A Palavra de Deus na Bíblia (50) Interpretação e tradução da Bíblia 0

01/07/2016 14:27 - Atualizado em 01/07/2016 14:27

Neste artigo concluiremos o instigante tema da ‘Leitura Fundamentalista’ iniciado anteriormente. Entender as questões que envolvem a compreensão bíblica influenciada por esta visão de texto e de interpretação é indiscutível nestes tempos obscurantistas que invadem as sociedades e as religiões mundo a fora, com consequências nefastas já em eclosão.
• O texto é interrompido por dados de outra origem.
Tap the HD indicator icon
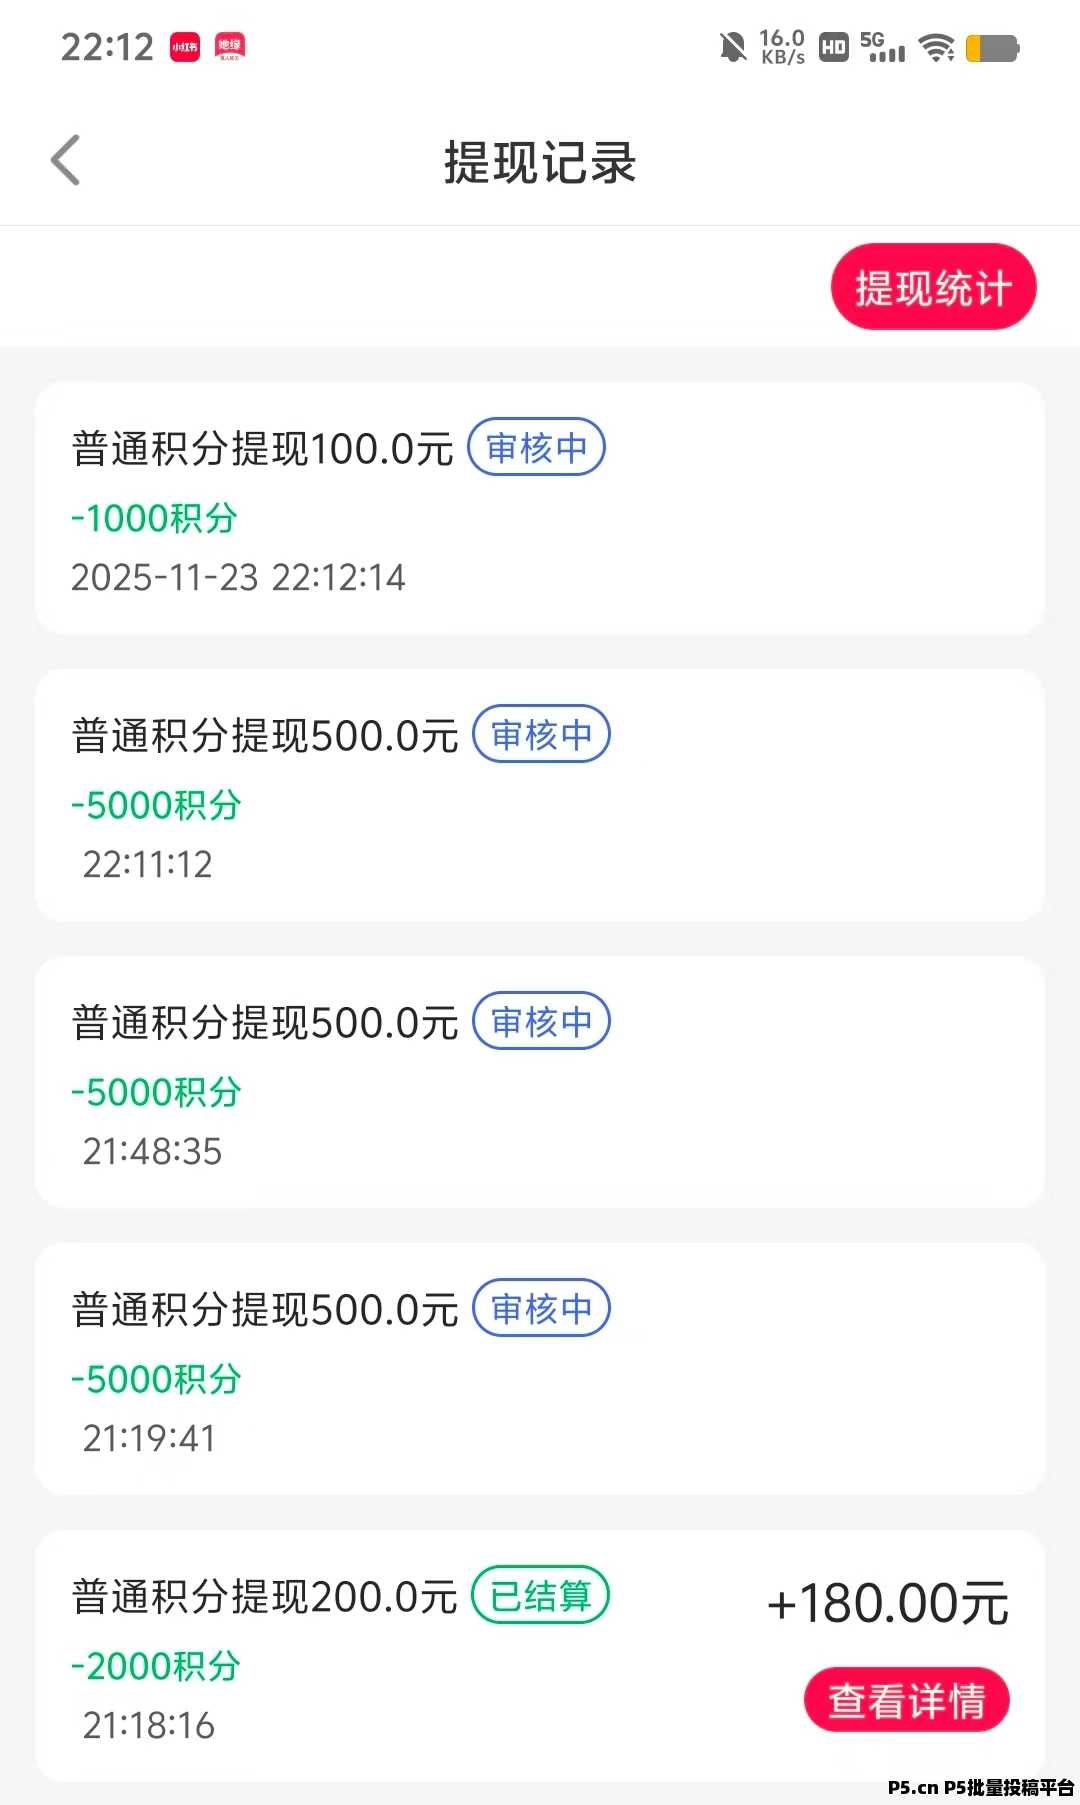 click(x=833, y=47)
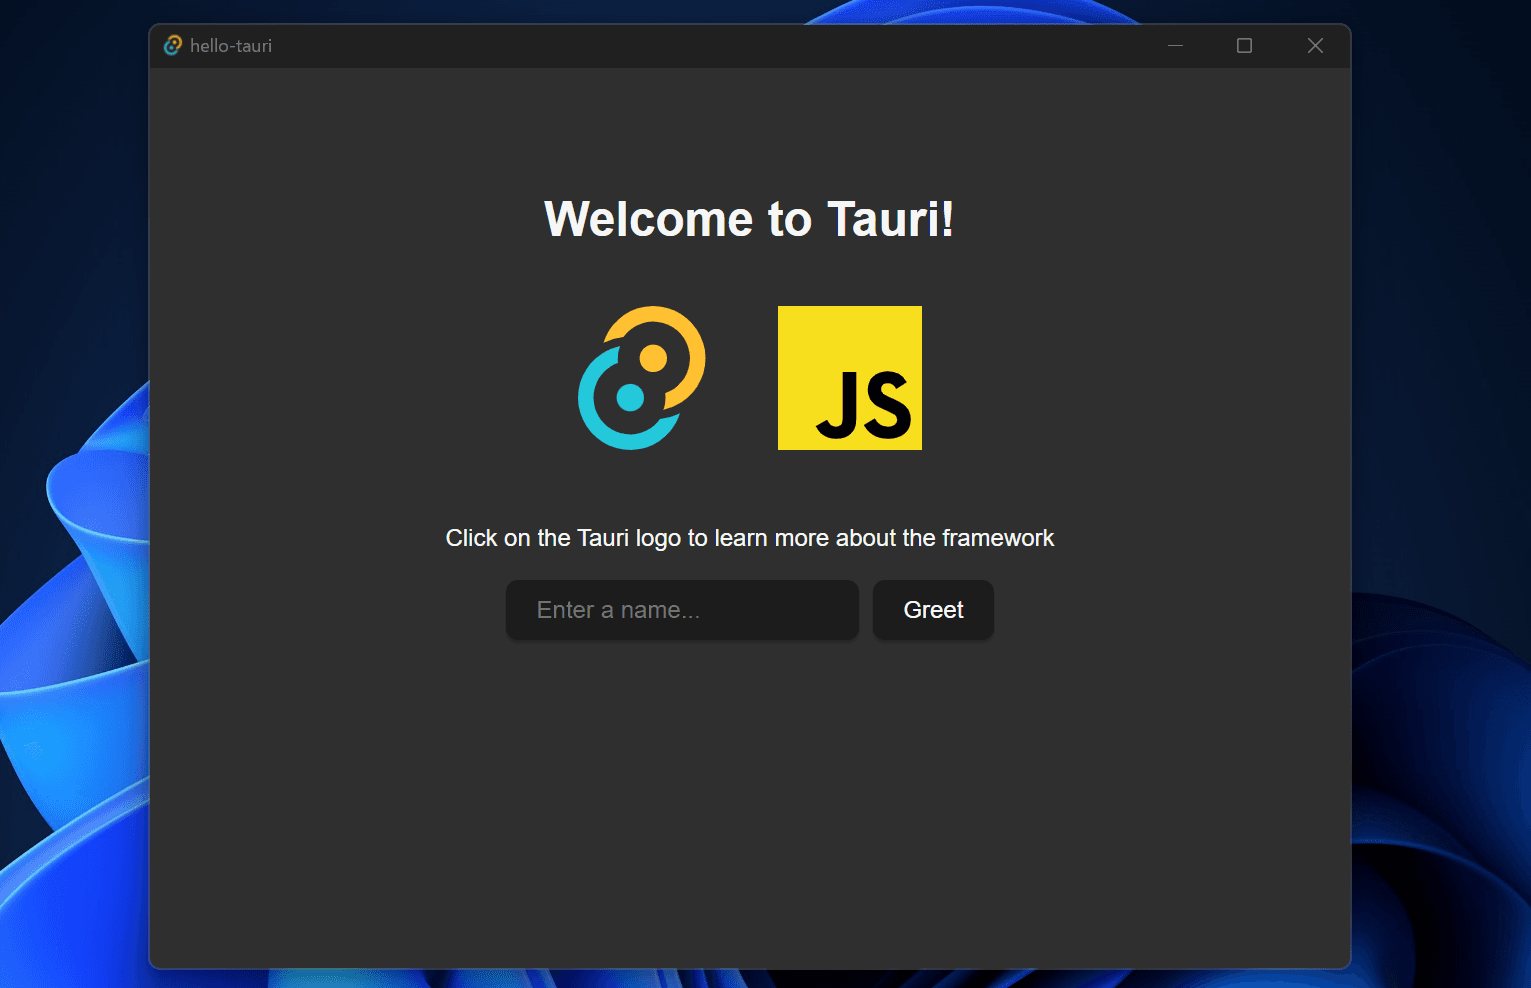Click the hello-tauri title text
This screenshot has width=1531, height=988.
231,45
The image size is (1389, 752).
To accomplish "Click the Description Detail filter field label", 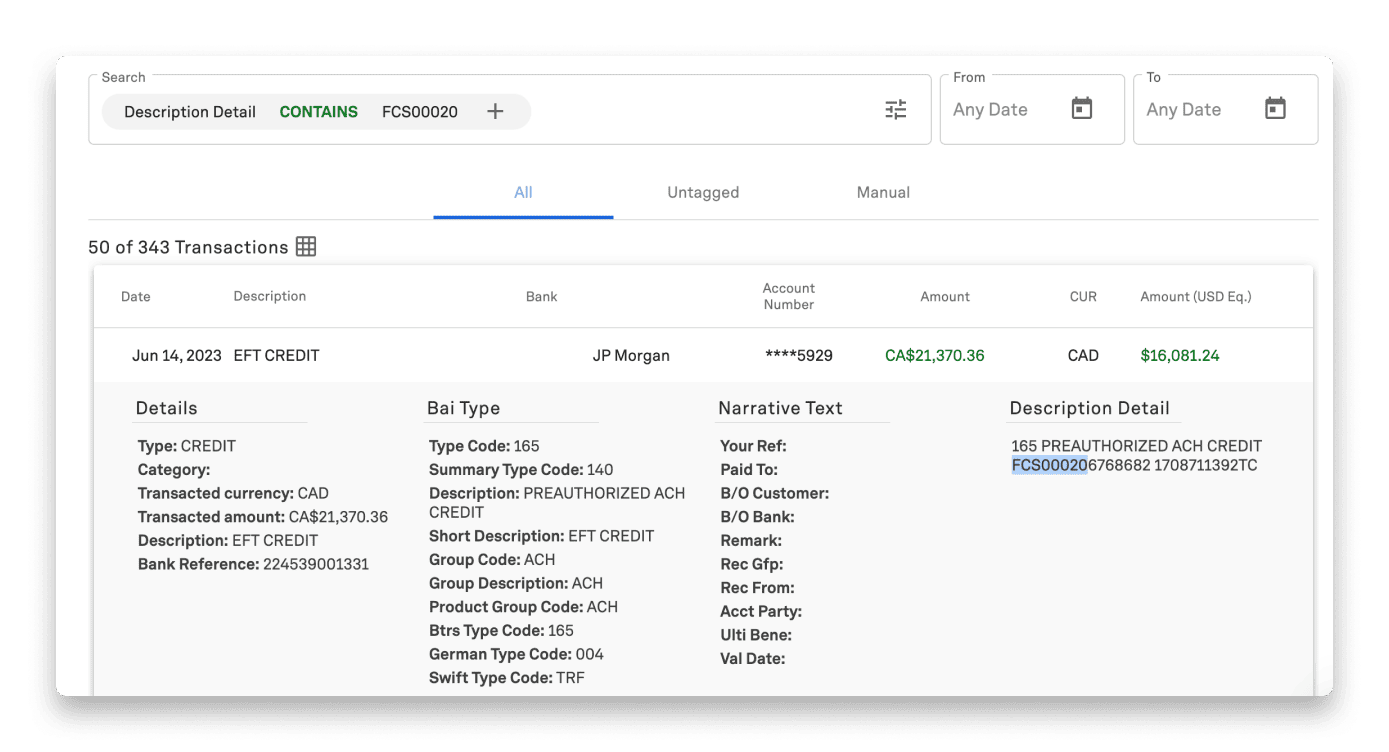I will point(190,112).
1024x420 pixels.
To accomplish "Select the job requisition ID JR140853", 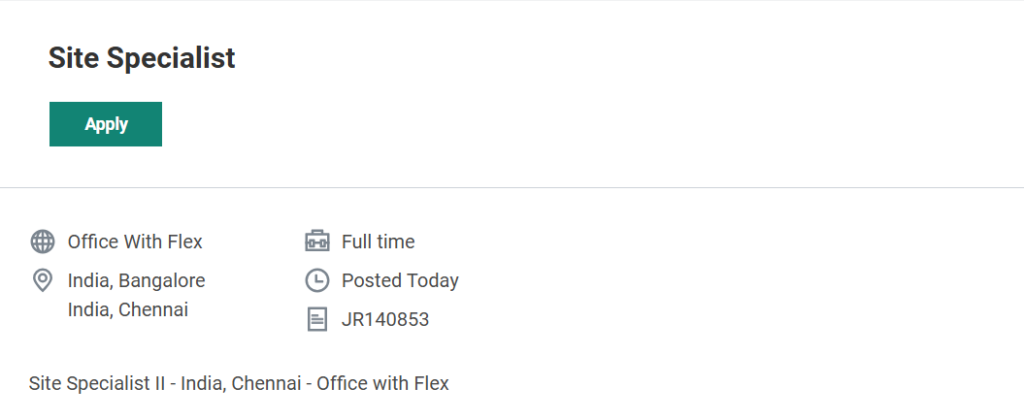I will pos(385,319).
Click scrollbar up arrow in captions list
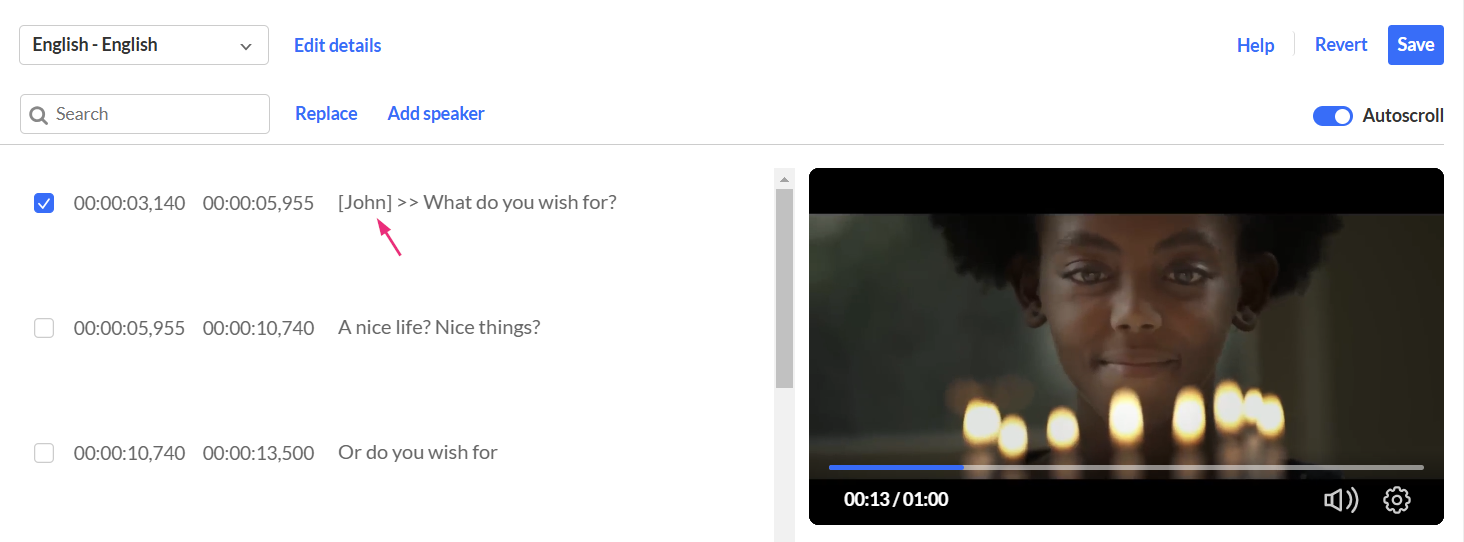 [x=784, y=180]
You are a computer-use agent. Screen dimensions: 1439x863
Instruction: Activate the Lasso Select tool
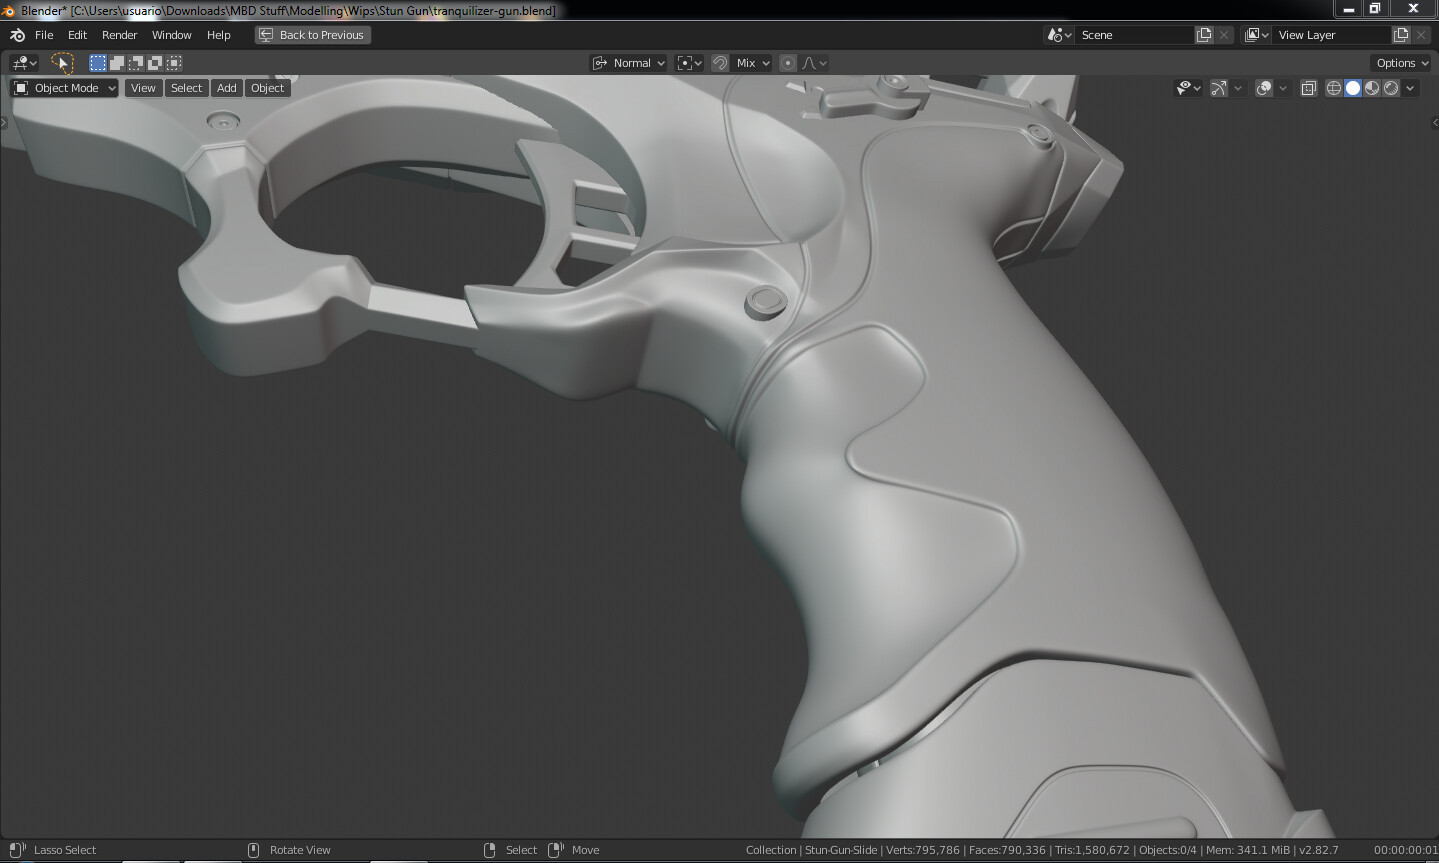tap(62, 62)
O fundamentalismo foge da estreita relação do divino e do humano no relacionamento com Deus. Ele se recusa em admitir que a Palavra de Deus inspirada foi expressa em linguagem humana e que ela foi redigida, sob a inspiração divina, por autores humanos cujas capacidades e recursos eram limitados. Por esta razão, ele tende a tratar o texto bíblico como se ele tivesse sido ditado palavra por palavra pelo Espírito e não chega a reconhecer que a Palavra de Deus foi formulada em uma linguagem e uma fraseologia condicionadas por uma ou outra época. Ele não dá nenhuma atenção às formas literárias e às maneiras humanas de pensar presentes nos textos bíblicos, muitos dos quais são fruto de uma elaboração que se estendeu por longos períodos de tempo e leva a marca de situações históricas muito diversas1.

O problema de fundo é muito grave, a leitura fundamentalista desconstrói as bases do Cristianismo: uma leitura sem o jogo teândrico2, que caracteriza o Mistério de Cristo, expresso na tessitura das Escrituras, elas são Palavra Divina no âmbito da linguagem humana.

O fundamentalismo insiste também de uma maneira indevida sobre a inerrância dos detalhes nos textos bíblicos, especialmente em matéria de fatos históricos ou de pretensas verdades científicas. Muitas vezes ele torna histórico aquilo que não tinha a pretensão de historicidade, pois ele considera como histórico tudo aquilo que é reportado ou contado com os verbos em um tempo passado, sem a necessária atenção à possibilidade de um sentido simbólico ou figurativo.

O fundamentalismo tem muitas vezes tendência a ignorar ou a negar os problemas que o texto bíblico comporta na sua formulação hebraica, aramaica ou grega. Ele é muitas vezes estreitamente ligado a uma tradição determinada, antiga ou moderna. Ele se omite igualmente de considerar as “releituras” de certas passagens no interior da própria Bíblia3.

A chamada ‘Leitura Fundamentalista’ atropela por autodeterminação aqueles elementos mínimos que podem estabelecer com segurança o jogo sofisticado e arriscado entre leitor e texto, em particular aqueles antigos. Em nome da fidelidade ao divino, esta leitura se propõe a ignorar o humano, implicado na Revelação cristã.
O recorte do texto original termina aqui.